Reshape of the input so it resemble a 2D image.

In [30]:

x_image = tf.reshape(x, [-1,28,28,1])

We can now implement our first layer. It will consist of convolution, followed by max pooling. The convolutional will compute $32$ features for each $5x5$ patch. Its weight tensor will have a shape of $[5, 5, 1, 32]$. The first two dimensions are the patch size, the next is the number of input channels, and the last is the number of output channels. We will also have a bias vector with a component for each output channel.

In [31]:

W_conv1 = weight_variable([5, 5, 1, 32])
b_conv1 = bias_variable([32])

We then convolve x_image with the weight tensor, add the bias, apply the ReLU function, and finally max pool.

In [32]:

h_conv1 = tf.nn.relu(conv2d(x_image, W_conv1) + b_conv1)
h_pool1 = max_pool_2x2(h_conv1)

In order to build a deep network, we stack several layers of this type. The second layer will have 64 features for each 5x5 patch.

In [33]:

W_conv2 = weight_variable([5, 5, 32, 64])
b_conv2 = bias_variable([64])

h_conv2 = tf.nn.relu(conv2d(h_pool1, W_conv2) + b_conv2)
h_pool2 = max_pool_2x2(h_conv2)

Last but not least, a fully connected layer that is able to combine previous layers

In [34]:

W_fc1 = weight_variable([7 * 7 * 64, 1024])
b_fc1 = bias_variable([1024])

h_pool2_flat = tf.reshape(h_pool2, [-1, 7*7*64])
h_fc1 = tf.nn.relu(tf.matmul(h_pool2_flat, W_fc1) + b_fc1)

One thing to mention is regularization we applied dropout to prevent overfitting.

In [35]:

keep_prob = tf.placeholder(tf.float32)
h_fc1_drop = tf.nn.dropout(h_fc1, keep_prob)

Last stage compute probability and assign to each example a class.

In [36]:

W_fc2 = weight_variable([1024, 10])
b_fc2 = bias_variable([10])

y_conv = tf.matmul(h_fc1_drop, W_fc2) + b_fc2

In [37]:

cross_entropy = tf.reduce_mean(tf.nn.softmax_cross_entropy_with_logits_v2(logits=y_conv, labels=y_))
train_step = tf.train.AdamOptimizer(1e-4).minimize(cross_entropy)
correct_prediction = tf.equal(tf.argmax(y_conv,1), tf.argmax(y_,1))
accuracy = tf.reduce_mean(tf.cast(correct_prediction, tf.float32))

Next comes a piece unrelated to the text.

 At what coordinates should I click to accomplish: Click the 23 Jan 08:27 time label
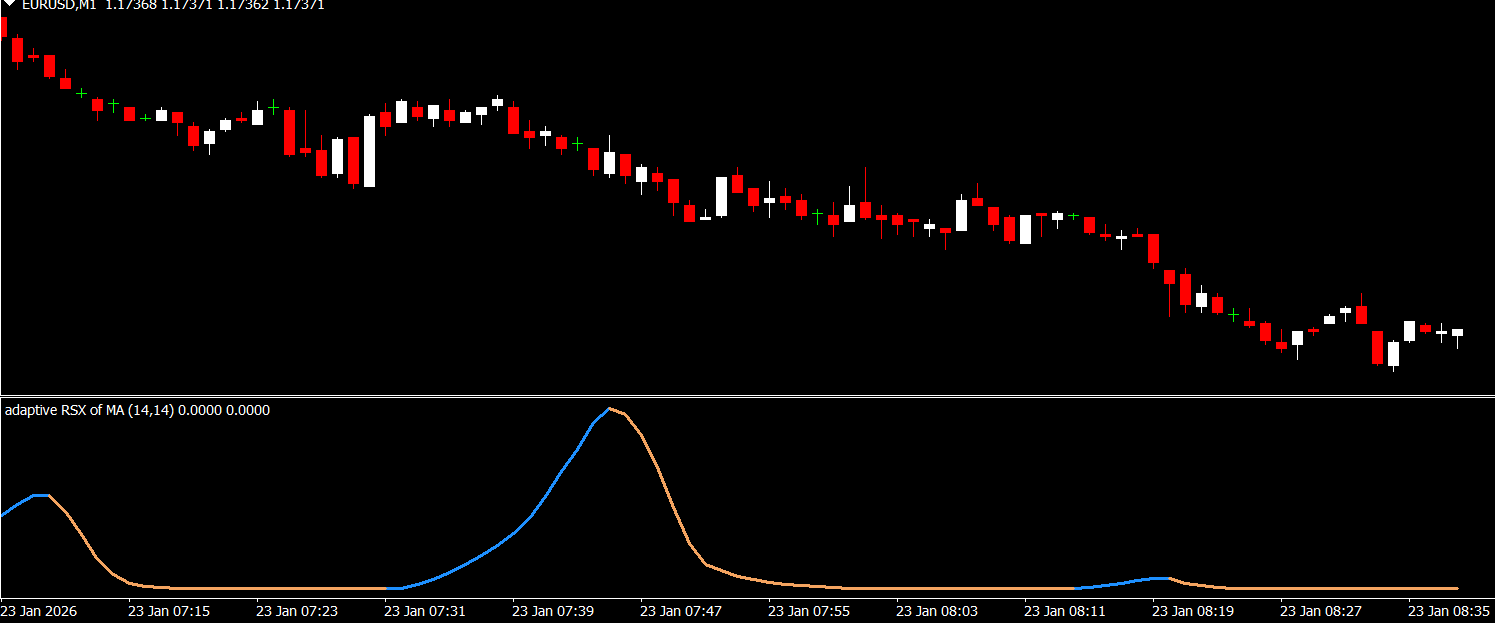pos(1321,610)
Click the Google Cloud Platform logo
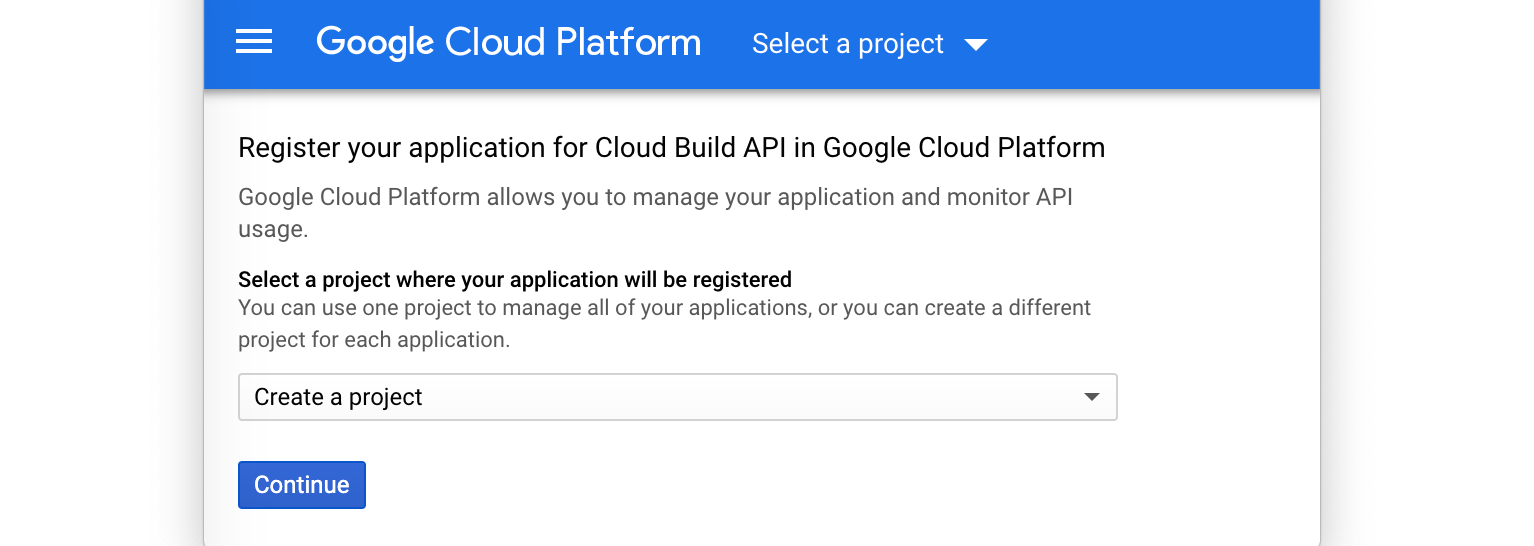The height and width of the screenshot is (546, 1534). point(508,43)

2.3 Training and Evaluation¶

In [47]:

sess = tf.Session()

In [48]:

STEPS = 1000
BATCH_SIZE = 128

In [49]:

sess.run(tf.global_variables_initializer())

for i in range(STEPS):
    batch = mnist.train.next_batch(BATCH_SIZE)
    if i%100 == 0:
        train_accuracy = sess.run(accuracy, feed_dict={x:batch[0], 
                                                       y_: batch[1], 
                                                       keep_prob: 1.0})
        print("step %d, training accuracy %g"%(i, train_accuracy))
    sess.run(train_step, feed_dict={x: batch[0], y_: batch[1], keep_prob: 0.5})

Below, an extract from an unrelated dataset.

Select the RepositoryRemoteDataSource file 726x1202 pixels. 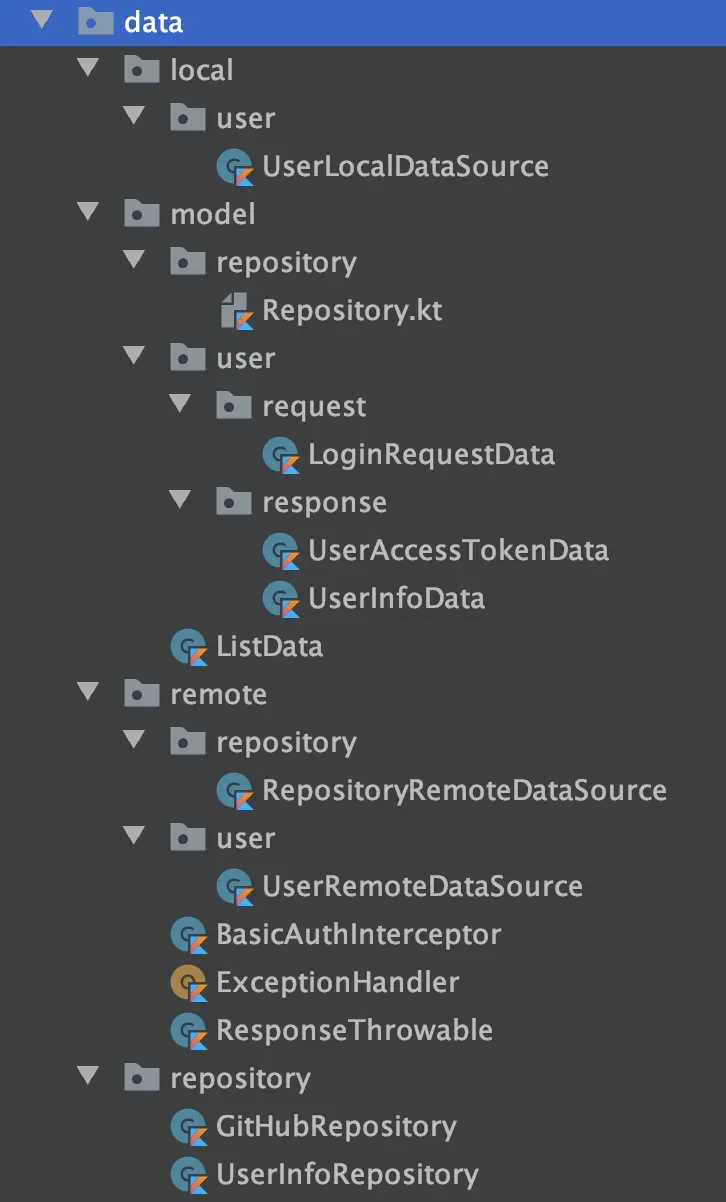click(464, 791)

step 0, training accuracy 0.046875
step 100, training accuracy 0.898438
step 200, training accuracy 0.953125
step 300, training accuracy 0.945312
step 400, training accuracy 0.945312
step 500, training accuracy 0.929688
step 600, training accuracy 0.976562
step 700, training accuracy 0.992188
step 800, training accuracy 0.96875
step 900, training accuracy 0.960938

In [50]:

print('test accuracy {}'.format(sess.run(accuracy, feed_dict={x: mnist.test.images, 
                                                              y_: mnist.test.labels, 
                                                              keep_prob: 1.0})))

test accuracy 0.9722999930381775

In [51]:

sess.close()

3 Advanced Models¶

3.1 CNN for CIFAR 10¶

CIFAR10 is another dataset used to benchmarking computer vision and machine learning algorithms. CIFAR10 is a set of $60\,000$ color images of size $32×32$ pixels, each belonging to one of ten categories: airplane, automobile, bird, cat, deer, dog, frog, horse, ship, and truck. Unlike MNIST the images are RGB. We are going to use an utility function to download the cifare dataset. The dataset is approximately 170 MByte.

In [ ]:

cifar10.data_path = "example_data/CIFAR-10/"
cifar10.maybe_download_and_extract()

In [ ]:

class_names = cifar10.load_class_names()
images_train, cls_train, labels_train = cifar10.load_training_data()
images_test, cls_test, labels_test = cifar10.load_test_data()

In [ ]:

class_names

In [ ]:

print("Training set: {}".format(len(images_train)))
print("Test set: {}".format(len(images_test)))

This is an helper function for taking random batches from the training set.

In [ ]:

def random_batch(batch_size):
    # Number of images in the training-set.
    num_images = len(images_train)

    # Create a random index.
    idx = np.random.choice(num_images,
                           size=batch_size,
                           replace=False)

    # Use the random index to select random images and labels.
    x_batch = images_train[idx, :, :, :]
    y_batch = labels_train[idx, :]

    return x_batch, y_batch

In [ ]:

def plot_images(images, cls_true, cls_pred=None, dim=9):
    fig, axes = plt.subplots(int(np.sqrt(dim)), int(np.sqrt(dim)), figsize=(9,9))
    fig.subplots_adjust(hspace=.6, wspace=.3)
    
    for i, ax in enumerate(axes.flat):
        ax.imshow(images[i, :, :, :])    
        # Name of the true class.
        cls_true_name = class_names[cls_true[i]]
        # Show true and predicted classes.
        if cls_pred is None:
            xlabel = "True: {0}".format(cls_true_name)
        else:
            # Name of the predicted class.
            cls_pred_name = class_names[cls_pred[i]]
            xlabel = "True: {0}\nPred: {1}".format(cls_true_name, cls_pred_name)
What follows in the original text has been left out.